The 2011, the revised English translation of the Roman Missal restored the mention of bees found in the original Latin version of the Exsultet: The Proclamation of Easter. I have no inside information to offer as to why the bees were ever left out of the previous translation. But their return enriches the sensual experience of the Easter Vigil because it engages the imagination and invites us to contemplate God’s creation in the Easter mystery.
Perhaps it is because there is such a crisis in the United States and other countries over bee “colony collapse disorder,” in which honeybees, so important to agriculture, are dying, that the mention of bees caught my attention. Monoculture, that is, the lack of agricultural diversity across vast acreage, and pesticides are just two suspected causes.
It is interesting that, coinciding with the awareness of the honeybee crisis on the part of scientists, farmers, artists and filmmakers, bees are once again present in the English translation of the Exsultet.
I think about the bees and liturgy every time Holy Saturday draws near; I’ve fallen in love with the Exsultet.
Then, at this year’s Los Angeles Religious Education Conference, there was a candle and honey exhibit that included a honey frame with live bees and a banner that read: “The bees are back!” It was the nudge I needed finally to write something about Easter bees, and I started with the Bible.
Thirty-two verses in the Old Testament and three verses in the New Testament refer to honey but only once, in Judges 14:8, do the Scriptures refer to bees who make the honey.
Honey is often mentioned for its quality of sweetness and once, in Proverbs 24:13, for its medicinal properties. Honey was considered a delicacy and a sign of blessing, abundance and prosperity. In the Old Testament, the Promised Land is called a “land flowing with milk and honey” at least 20 times.
Honey, as in curds and honey, was also a call to repentance for Israel because if the people didn’t change, this is all they would have from the produce of their land.
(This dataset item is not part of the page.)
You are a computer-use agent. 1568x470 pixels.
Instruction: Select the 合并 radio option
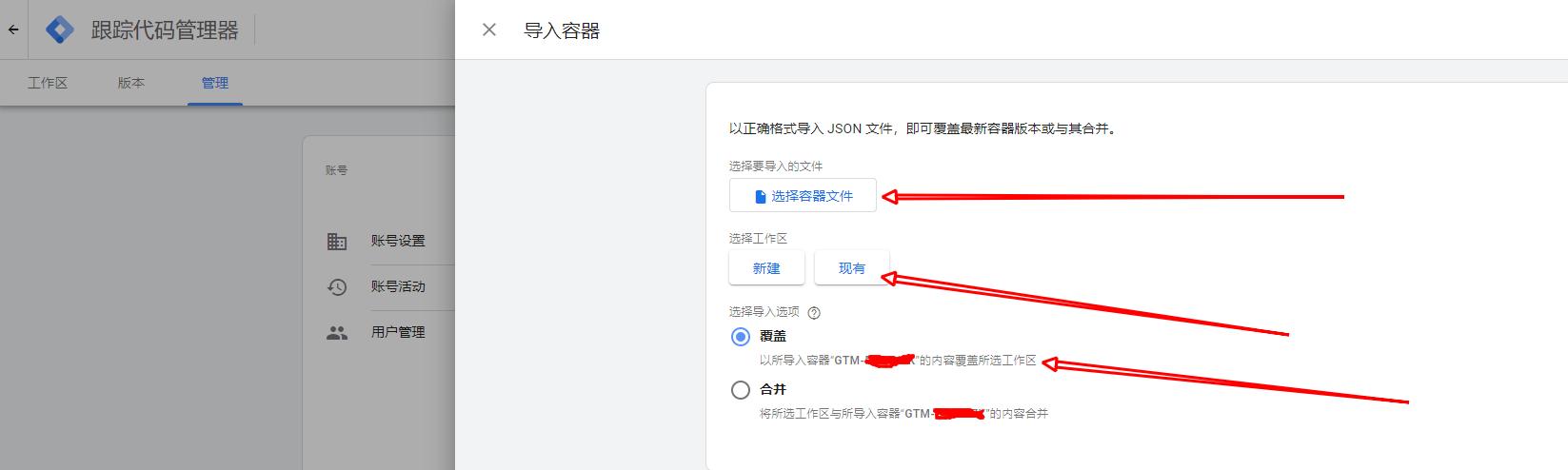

In Proverbs 24:13, a father tells his son to eat honey, for the drippings of the honeycomb are sweet, but then the father warns his son (25:27), “It is not good to eat too much honey, nor is it glorious to seek one’s own glory.”
Wax, which fuels the light that reminds us of domesticity, warmth and comfort, is mentioned just four times in the Scriptures.
Light, one of the most elemental and powerful images in the Bible, is mentioned about 236 times: 146 in the Old Testament and 90 times in the New Testament. Light, like honey, is often a symbol of blessing and goodness.
And on this Easter vigil, the church’s liturgy rejoices through the Easter Proclamation because “the night that with a pillar of fire banished the darkness of sin.”
This hymn of ultimate praise twice blesses the bees, “mother bees” whose lighted wax in the form of a candle brings light to the darkness:
On this, your night of grace, O holy Father,
accept this candle, a solemn offering,
the work of bees and of your servants’ hands,
an evening sacrifice of praise,
this gift from your most holy Church.
But now we know the praises of this pillar,
which glowing fire ignites for God’s honor,
a fire into many flames divided,
yet never dimmed by sharing of its light,
for it is fed by melting wax,
drawn out by mother bees
to build a torch so precious.
Every person who participates in the Easter Vigil this year will once again have the opportunity to contemplate the role of these delicate but hard-working creatures in our lives. Psalm 81:16 presages the Eucharist as well: “But you would be fed with the finest of wheat; with honey from the rock I would satisfy you.”
In 2012, Pope Benedict XVI compared bees and the community of believers in his Easter Vigil homily:
The great hymn of the Exsultet, which the deacon sings at the beginning of the Easter liturgy, points us quite gently towards a further aspect. It reminds us that this object, the candle, has its origin in the work of bees. So the whole of creation plays its part. In the candle, creation becomes a bearer of light. But in the mind of the Fathers, the candle also in some sense contains a silent reference to the Church. The cooperation of the living community of believers in the Church in some way resembles the activity of bees. It builds up the community of light. So the candle serves as a summons to us to become involved in the community of the Church, whose raison d’être is to let the light of Christ shine upon the world.
I love the Exsultet.
[Sr. Rose Pacatte, a member of the Daughters of St. Paul, is the director of the Pauline Center for Media Studies in Los Angeles.]